● **Work instruction**
Reproduce exactly the entries from the "Viewport: 914px width, 629px" line to the end. Skip all pictures.

● **Records provided**

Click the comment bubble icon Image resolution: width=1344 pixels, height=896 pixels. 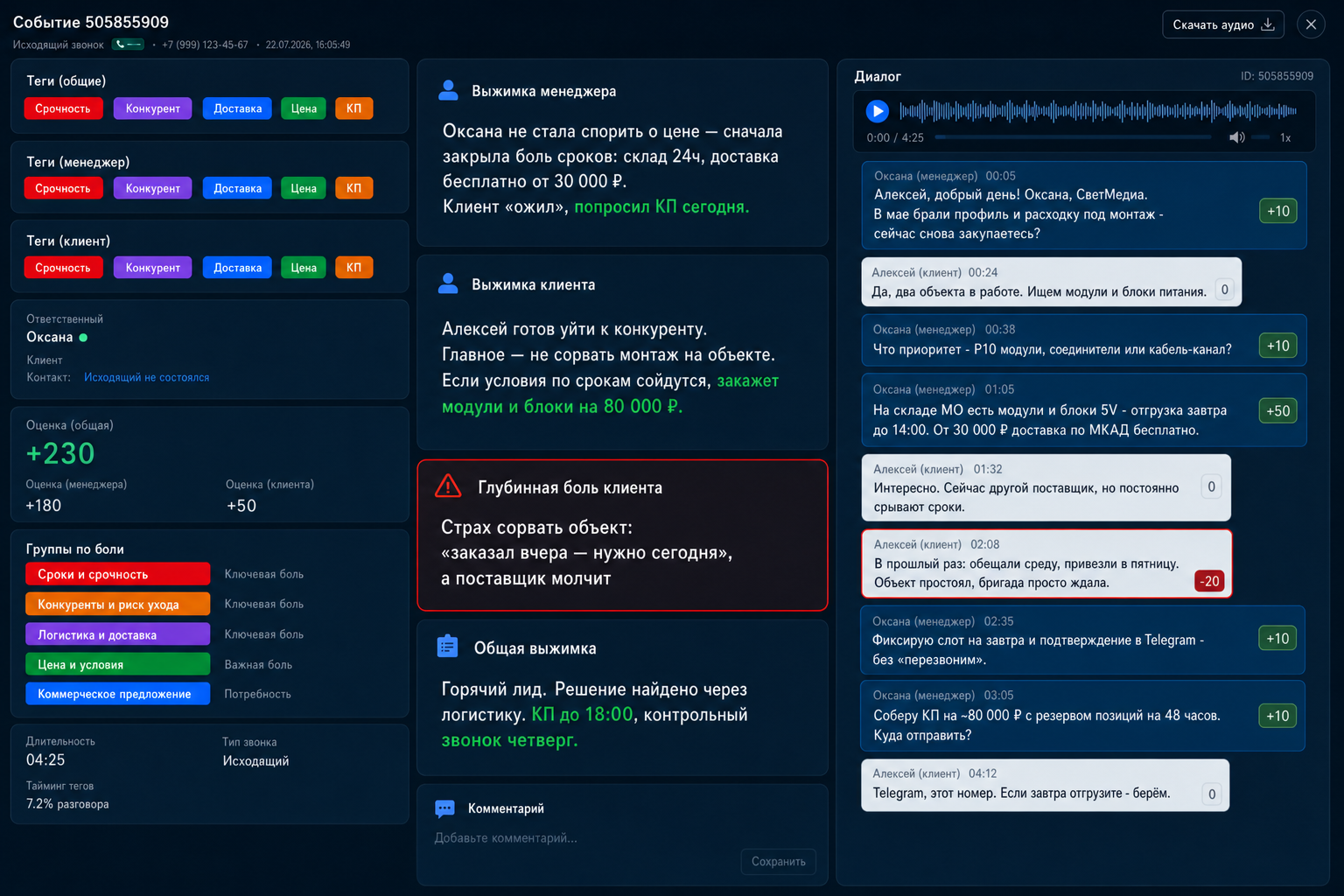coord(444,808)
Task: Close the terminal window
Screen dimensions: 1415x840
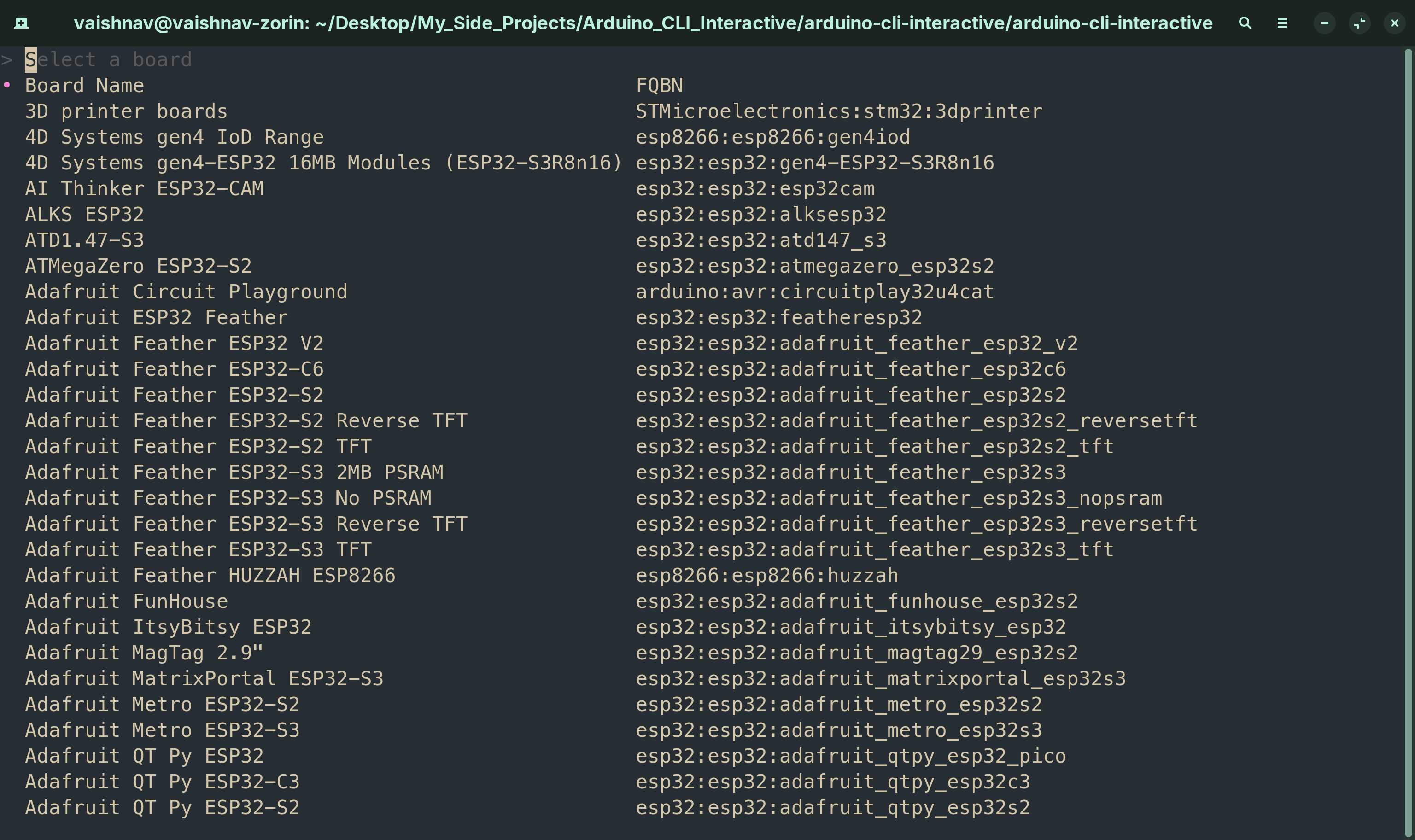Action: pyautogui.click(x=1395, y=23)
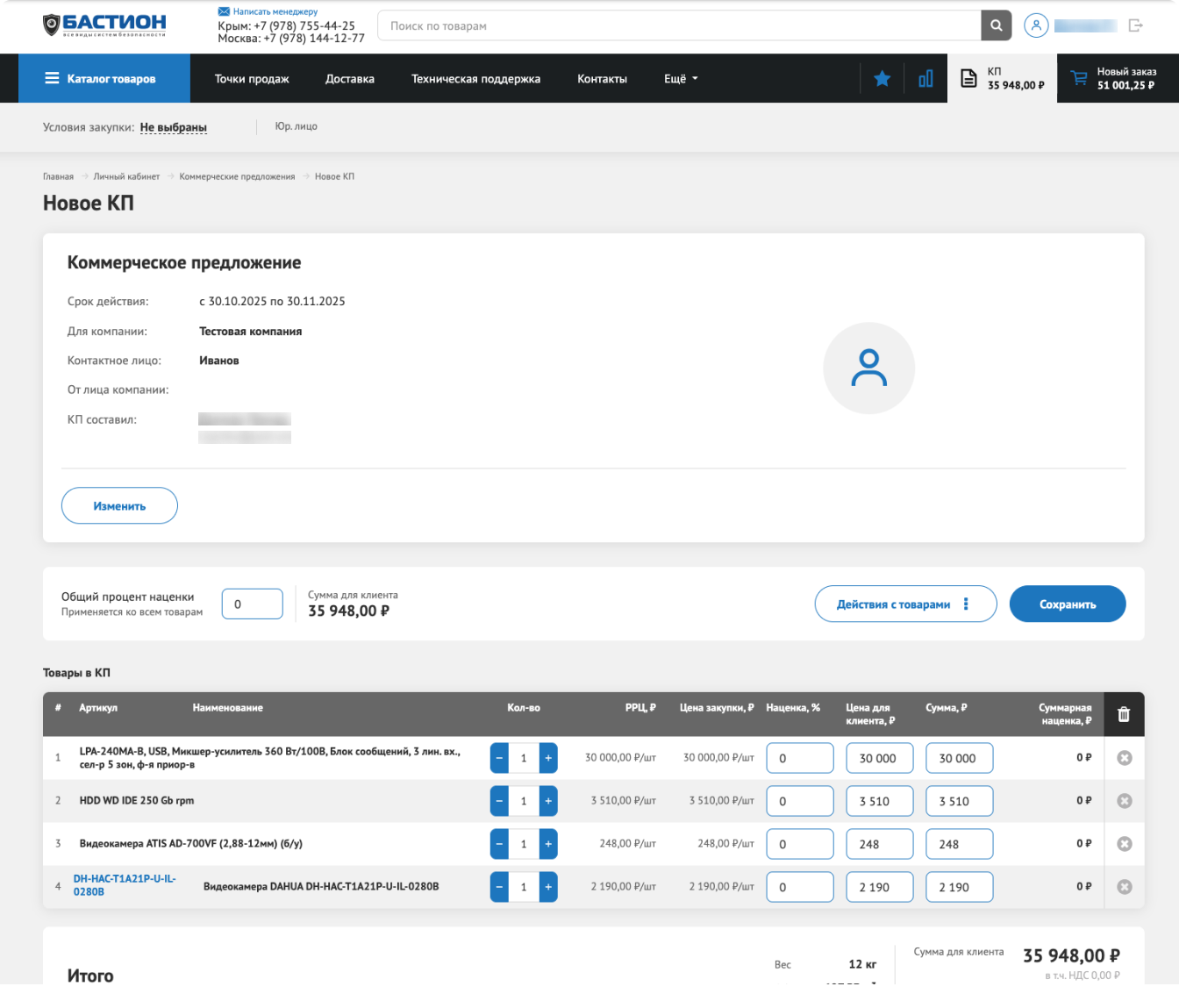Click the search magnifier icon

(x=996, y=25)
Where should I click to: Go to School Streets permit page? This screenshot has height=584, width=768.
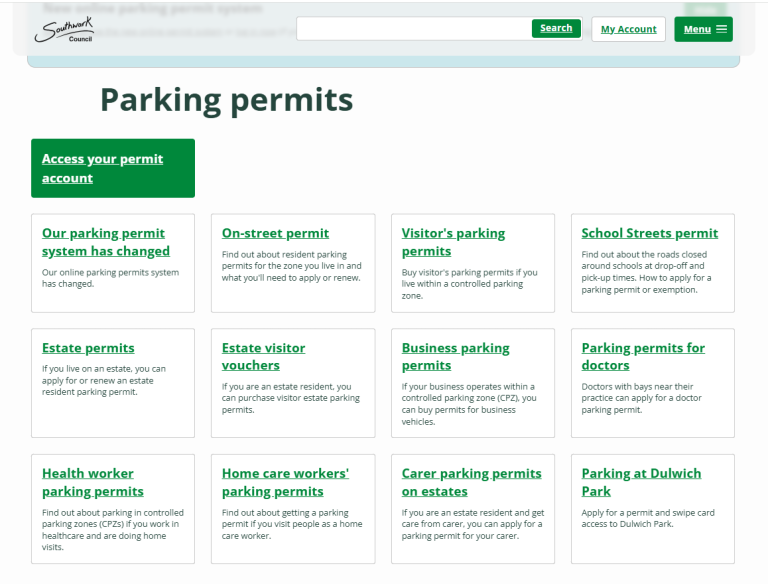(x=649, y=233)
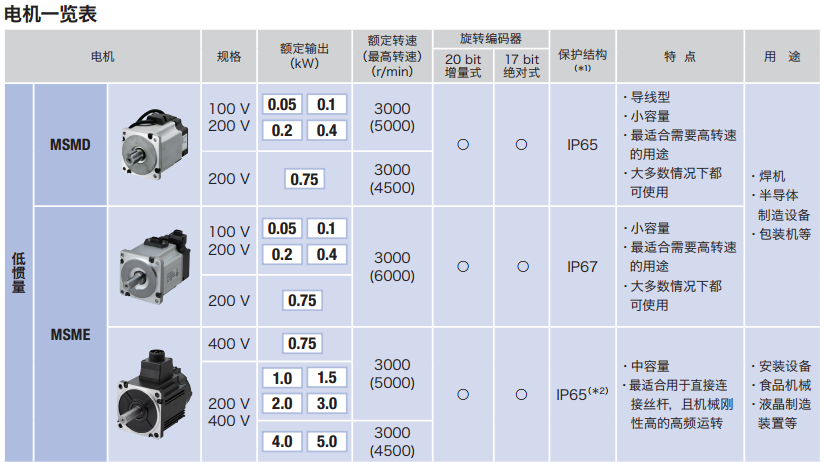The image size is (824, 462).
Task: Click the 17 bit circle in the IP67 row
Action: [521, 267]
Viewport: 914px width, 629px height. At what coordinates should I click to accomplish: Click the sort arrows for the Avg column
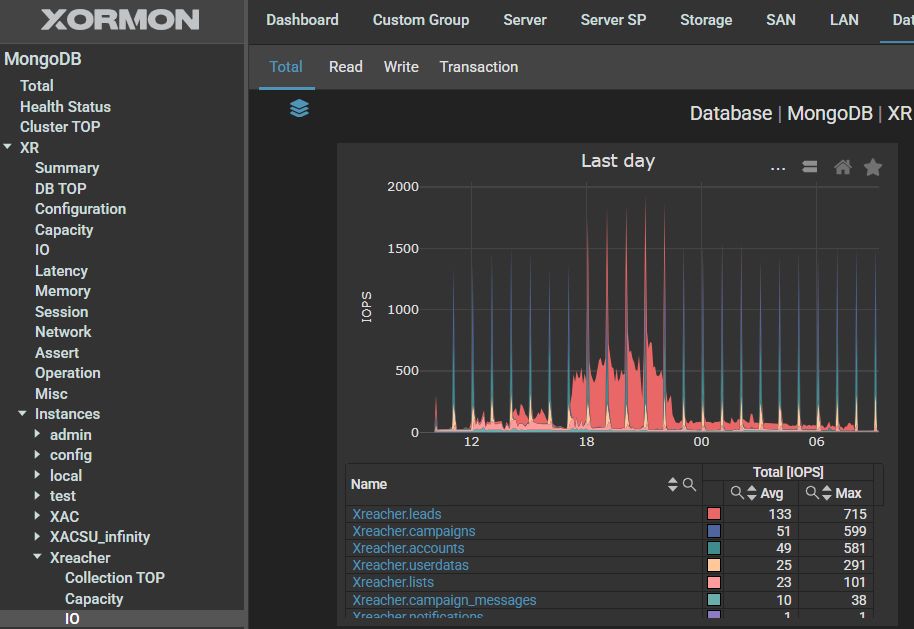coord(752,493)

● **Result of the exercise**
Viewport: 914px width, 629px height. At what coordinates should I click to accomplish: Click the sort arrows for the Avg column
coord(752,493)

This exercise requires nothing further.